Não era especulação, essas cidades foram experimentos reais dessa barbárie, estudados durante mais de 4 décadas. E, com o fim da Guerra Fria, o alerta também deixou de ser feito. Pelo contrário, os fatos históricos conduziram a um novo tipo de percepção desse tipo de ameaça.
Quando se constata que não haviam “armas de destruição em massa” no Iraque, a mensagem racional que é passada é: “Estão vendo como esse tipo de temor é infundado e ultrapassado? Não existe esse risco, esse medo é “irreal incutido pelos imperialistas.”
Acontece que não é nem uma coisa nem outra, o risco é real e embora possa ser manipulado para justificar guerras por petróleo, ele não pode ser esquecido ou desconhecido.

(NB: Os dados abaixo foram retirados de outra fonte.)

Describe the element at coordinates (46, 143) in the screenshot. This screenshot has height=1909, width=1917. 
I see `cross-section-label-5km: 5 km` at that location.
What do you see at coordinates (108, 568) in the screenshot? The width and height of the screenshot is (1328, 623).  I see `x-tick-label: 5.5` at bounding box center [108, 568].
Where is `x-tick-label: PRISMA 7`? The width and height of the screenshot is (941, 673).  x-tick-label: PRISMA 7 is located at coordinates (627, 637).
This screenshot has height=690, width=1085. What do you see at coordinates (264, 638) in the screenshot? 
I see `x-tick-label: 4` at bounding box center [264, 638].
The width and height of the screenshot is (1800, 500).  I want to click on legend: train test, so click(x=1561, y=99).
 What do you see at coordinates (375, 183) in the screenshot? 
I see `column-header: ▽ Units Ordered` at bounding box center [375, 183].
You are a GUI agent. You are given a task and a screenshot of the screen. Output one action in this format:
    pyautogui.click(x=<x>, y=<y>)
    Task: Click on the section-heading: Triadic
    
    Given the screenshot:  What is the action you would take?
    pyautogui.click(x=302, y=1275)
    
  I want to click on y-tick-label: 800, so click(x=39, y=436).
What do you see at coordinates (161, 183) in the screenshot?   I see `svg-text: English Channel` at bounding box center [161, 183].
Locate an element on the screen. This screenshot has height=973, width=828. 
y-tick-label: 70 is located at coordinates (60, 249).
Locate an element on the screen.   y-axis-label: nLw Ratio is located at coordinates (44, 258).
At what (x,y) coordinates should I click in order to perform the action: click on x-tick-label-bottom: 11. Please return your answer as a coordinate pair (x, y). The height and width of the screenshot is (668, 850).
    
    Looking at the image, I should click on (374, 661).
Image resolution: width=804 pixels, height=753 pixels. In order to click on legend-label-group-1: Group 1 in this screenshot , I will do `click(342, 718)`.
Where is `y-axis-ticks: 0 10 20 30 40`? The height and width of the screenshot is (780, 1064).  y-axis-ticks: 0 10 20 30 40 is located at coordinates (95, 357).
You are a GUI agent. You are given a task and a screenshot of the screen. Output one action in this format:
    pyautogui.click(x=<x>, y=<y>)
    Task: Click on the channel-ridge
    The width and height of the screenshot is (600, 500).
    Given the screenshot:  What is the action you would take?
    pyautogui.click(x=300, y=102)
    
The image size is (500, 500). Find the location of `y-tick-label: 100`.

A geração, que tem 33 anos ou menos, desconhece, ou não tem a noção real desse risco. O Iraque não tinha armas de destruição em massa, mas EUA, Rússia, França e diversos outros países TÊM. Não é nenhum segredo, esses arsenais são de completo conhecimento público. Dá para destruir toda a vida no planeta muitas vezes seguidas, a força dessa hipérbole é clara, mas foi naturalizada e se tornou um significante vazio. O que os EUA, através da OTAN, nessa guerra ‘proxy’ (por procuração) está fazendo, claramente, é empurrar a Rússia para o uso de armas nucleares. E ninguém está apavorado como deveria estar, realmente, com essa possibilidade.
Vejo comentaristas e repórteres (tanto de mídias progressistas quanto comerciais) pronunciarem frases que mencionam esse risco com a mesma naturalidade que mencionariam o risco de um acidente rodoviário. A humanidade perdeu, 33 anos após o fim da Guerra Fria, a compreensão do que significa isso. A ênfase que costuma ser dada aos riscos de uma catástrofe climática é muito maior e mais contundente, mesmo que os danos de uma catástrofe nuclear sejam muito mais graves e avassaladores. Só que estamos há 33 anos sem falar mais sobre isso. Precisamos conversar sobre o Kevin.